If propylene rolls over in January, the acrylates market could see sizeable increases targeted in January as producers try to regain some margin, one seller said.
An acrylate esters consumer said forecasting for 2013 is very difficult, but it hopes to see similar price levels to 2012. “Although, it could be problematic if AA is tight,” it added. There is a possibility the European market could tighten if volumes remain short in Asia, following the explosion at Japanese company Nippon Shokubai’s Himeji facility in September, which saw the company’s AA and super absorbent polymer (SAP) facilities shut down.
There is not much stock in the acrylic acid market, but as many consumers expect to see some level of price increase in January or February, anxiety is preventing players from emptying stocks entirely. “AA can go short quickly,” one seller said. “There is a big question mark on demand globally. We expect a bit of a turn up in January through to March, but there are various different scenarios that could play out.”

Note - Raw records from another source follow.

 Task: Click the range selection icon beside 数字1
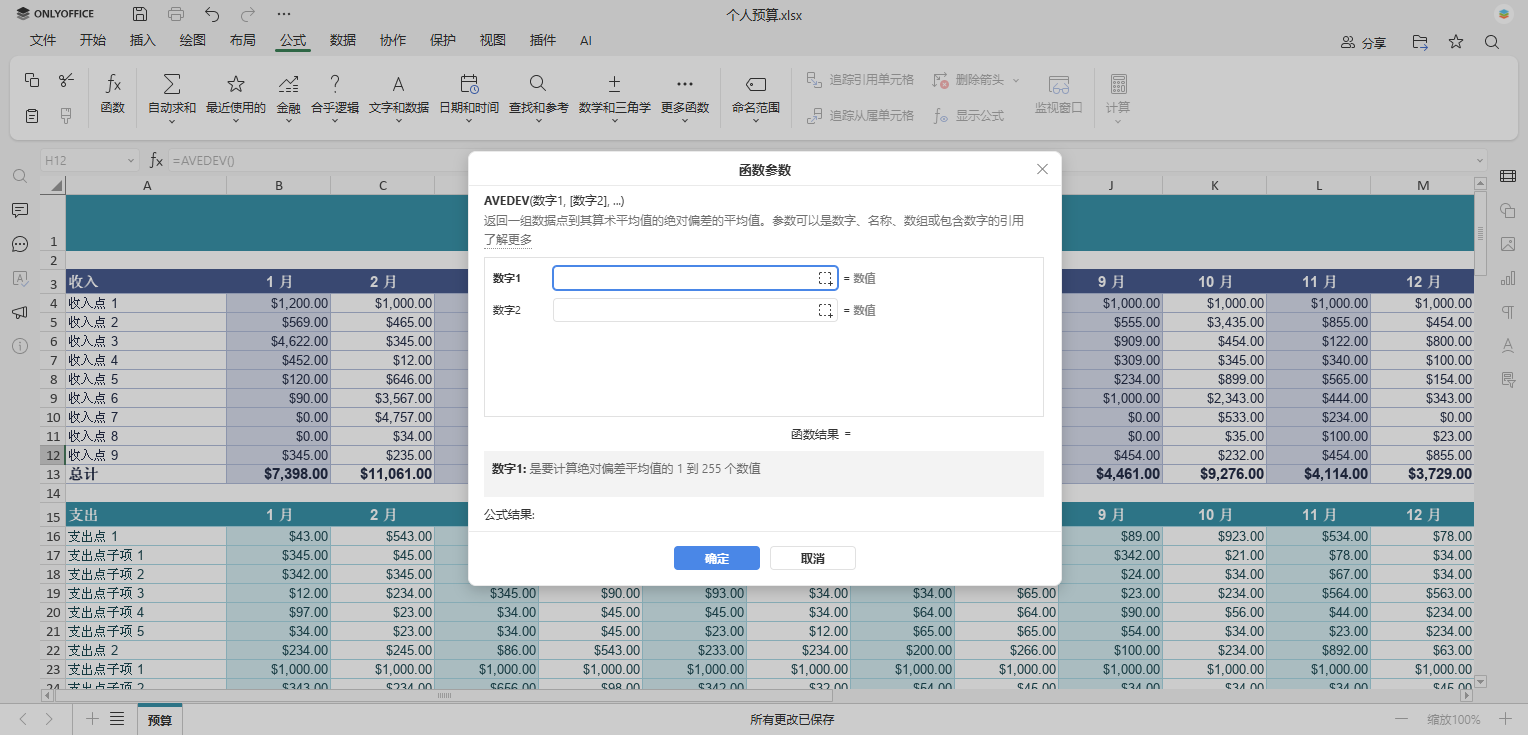825,277
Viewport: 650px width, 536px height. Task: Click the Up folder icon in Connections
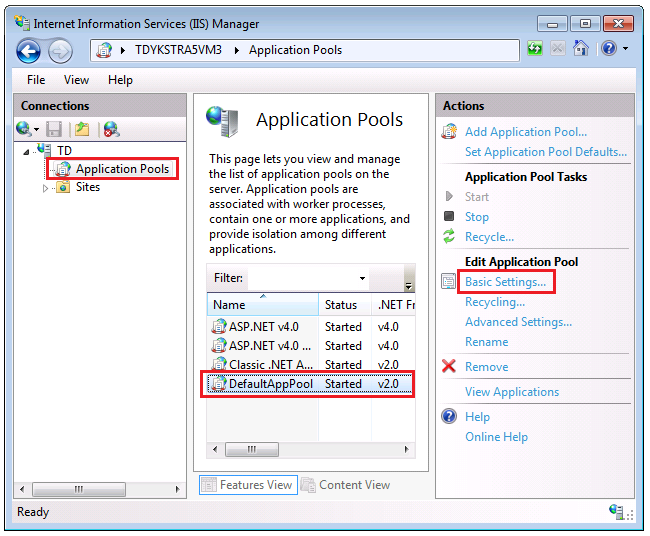[82, 128]
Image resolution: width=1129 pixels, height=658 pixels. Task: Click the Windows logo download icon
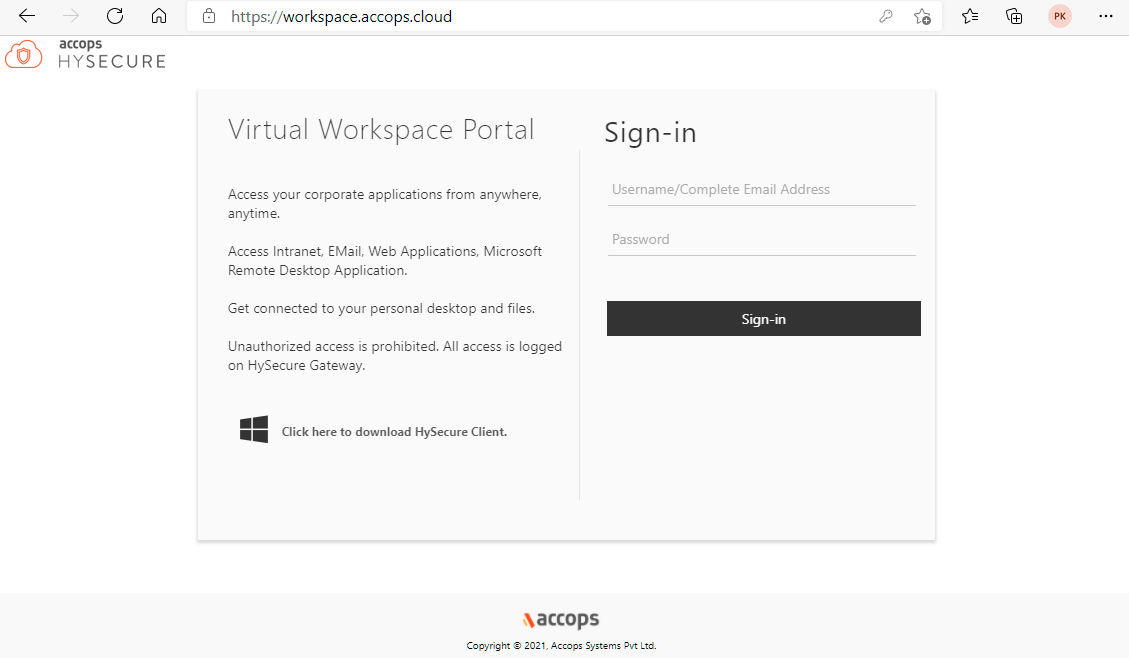[254, 430]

One PMMA producer said the first quarter would be flat with 2012’s fourth quarter. “If there is a pick up, it will be small,” it added. However, a consumer said automotive demand is expected to be below levels seen in the fourth quarter. “The expectation is that prices should drop a little more in the first quarter because of low demand,” it said.
An MMA producer said if prices were to decrease any more, it would severely compromise margins. “It’s extremely difficult for the producers. It is the producers that are supporting all the upstream costs,” it said. “We are at a peak - something must happen. The costs will have to be absorbed downstream.”
An AA producer said of its expectations for 2013: “Everyone is waiting to see what will happen in terms of raw materials at the beginning of next year. We are preparing for a good start, as people will be replenishing stocks. But I have no crystal ball. Demand will answer the question.”